JK: Do you have targets for phasing out coal in Alberta?
JV: We know that it isn’t happening tomorrow, but we think a ten-year time span like in Ontario is reasonable. Natural gas has a role to play but we need to develop renewables. Let’s at least give renewables the same subsidies fossil fuels get.
JK: Do you see your challenges in Alberta as being similar or different than those in Ontario? Will the culture in Alberta present more difficulty?
JV: The current government is very much tied to industry and that’s the hardest thing.
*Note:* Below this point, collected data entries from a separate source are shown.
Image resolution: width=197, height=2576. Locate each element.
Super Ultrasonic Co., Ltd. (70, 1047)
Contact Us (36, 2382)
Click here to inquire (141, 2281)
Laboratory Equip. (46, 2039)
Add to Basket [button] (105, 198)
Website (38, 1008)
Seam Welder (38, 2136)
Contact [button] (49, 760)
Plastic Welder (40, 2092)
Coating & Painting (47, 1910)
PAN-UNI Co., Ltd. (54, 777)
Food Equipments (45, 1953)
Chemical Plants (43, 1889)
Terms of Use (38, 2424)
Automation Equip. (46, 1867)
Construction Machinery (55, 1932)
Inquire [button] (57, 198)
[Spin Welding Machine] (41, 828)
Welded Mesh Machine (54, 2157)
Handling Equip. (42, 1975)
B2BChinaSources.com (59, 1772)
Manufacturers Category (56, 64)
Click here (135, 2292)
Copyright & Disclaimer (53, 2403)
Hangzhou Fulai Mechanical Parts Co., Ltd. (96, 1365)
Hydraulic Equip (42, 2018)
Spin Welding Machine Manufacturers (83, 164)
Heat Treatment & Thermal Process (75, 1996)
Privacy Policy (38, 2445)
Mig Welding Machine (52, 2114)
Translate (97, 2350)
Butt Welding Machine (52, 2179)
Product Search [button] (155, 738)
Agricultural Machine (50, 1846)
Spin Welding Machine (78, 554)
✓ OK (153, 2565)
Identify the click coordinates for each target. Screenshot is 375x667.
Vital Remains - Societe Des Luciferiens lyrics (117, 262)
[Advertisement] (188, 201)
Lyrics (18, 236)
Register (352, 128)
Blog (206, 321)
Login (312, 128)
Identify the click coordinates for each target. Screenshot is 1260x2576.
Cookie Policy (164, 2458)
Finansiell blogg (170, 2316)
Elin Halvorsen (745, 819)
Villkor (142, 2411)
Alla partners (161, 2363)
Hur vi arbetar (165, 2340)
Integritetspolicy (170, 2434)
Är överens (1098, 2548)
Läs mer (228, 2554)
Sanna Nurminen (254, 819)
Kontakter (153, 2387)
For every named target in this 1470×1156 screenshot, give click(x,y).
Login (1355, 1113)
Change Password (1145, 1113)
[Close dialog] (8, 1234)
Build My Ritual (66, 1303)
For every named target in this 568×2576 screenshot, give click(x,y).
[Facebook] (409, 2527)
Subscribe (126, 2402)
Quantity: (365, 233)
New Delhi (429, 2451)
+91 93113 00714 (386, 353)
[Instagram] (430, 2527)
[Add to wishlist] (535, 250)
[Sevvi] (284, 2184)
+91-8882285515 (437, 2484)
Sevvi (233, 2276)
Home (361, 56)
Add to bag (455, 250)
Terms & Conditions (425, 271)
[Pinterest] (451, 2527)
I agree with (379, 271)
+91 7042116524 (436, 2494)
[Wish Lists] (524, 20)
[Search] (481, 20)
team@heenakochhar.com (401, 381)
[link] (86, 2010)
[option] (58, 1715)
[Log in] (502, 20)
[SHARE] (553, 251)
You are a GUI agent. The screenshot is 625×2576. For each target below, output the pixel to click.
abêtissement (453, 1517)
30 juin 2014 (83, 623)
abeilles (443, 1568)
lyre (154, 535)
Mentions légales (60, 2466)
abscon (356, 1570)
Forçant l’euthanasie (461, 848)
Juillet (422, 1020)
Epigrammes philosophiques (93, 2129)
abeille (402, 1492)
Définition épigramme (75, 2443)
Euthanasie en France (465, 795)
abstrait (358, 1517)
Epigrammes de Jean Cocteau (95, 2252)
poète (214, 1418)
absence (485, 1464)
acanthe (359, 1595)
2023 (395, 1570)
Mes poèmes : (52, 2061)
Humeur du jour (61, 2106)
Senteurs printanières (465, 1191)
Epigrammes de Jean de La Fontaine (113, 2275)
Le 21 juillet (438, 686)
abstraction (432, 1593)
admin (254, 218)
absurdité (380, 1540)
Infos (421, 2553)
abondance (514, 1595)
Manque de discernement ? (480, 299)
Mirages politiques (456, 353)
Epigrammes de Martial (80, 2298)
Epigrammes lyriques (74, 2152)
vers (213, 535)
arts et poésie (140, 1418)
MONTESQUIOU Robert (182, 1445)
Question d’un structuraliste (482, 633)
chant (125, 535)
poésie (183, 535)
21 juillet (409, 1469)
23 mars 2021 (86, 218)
But still, there are almost no royalties from coal, so it is not a big revenue generator. There are almost no jobs in these highly mechanized power plants – politically it should be easy. But the big coal producers in this province, TransAlta and Atco being the big ones, are very politically tied.
JK: How do you square the reduction of coal in Alberta with the huge emissions growth in emerging economies – specifically China?
JV: I hear this a lot – why should we do anything? Well, the problem is humanity-wide and we all have to be part of the solution. The whole world has to reduce its reliance on coal and that includes Alberta and China. China has at least been pro-active with renewables. Alberta has not really done anything.
JK: What are your next steps?
JV: Well, we released our report in March and did a media blitz in September. Now we are meeting with MLAs and power brokers from all four parties. The three in opposition have said that they support our efforts, but we need to get that down on paper. There has been a lot of push-back from the ruling Conservatives, but we continue to meet with them and hope for some flexibility. The easiest thing to do is insist that coal-fired plants meet the same emissions standards as natural gas plants.
JK: Has your activism resulted in any personal burn-out?
JV: No. Actually, the opposite of burn-out. It’s too easy to throw your arms up and say “how can we do anything?” But it’s very empowering to be fighting for positive change. A lot of people feel a sense of environmental hopelessness and it’s amazing how much better it is when you are actively working. There is a lot of power that comes from people being actively involved.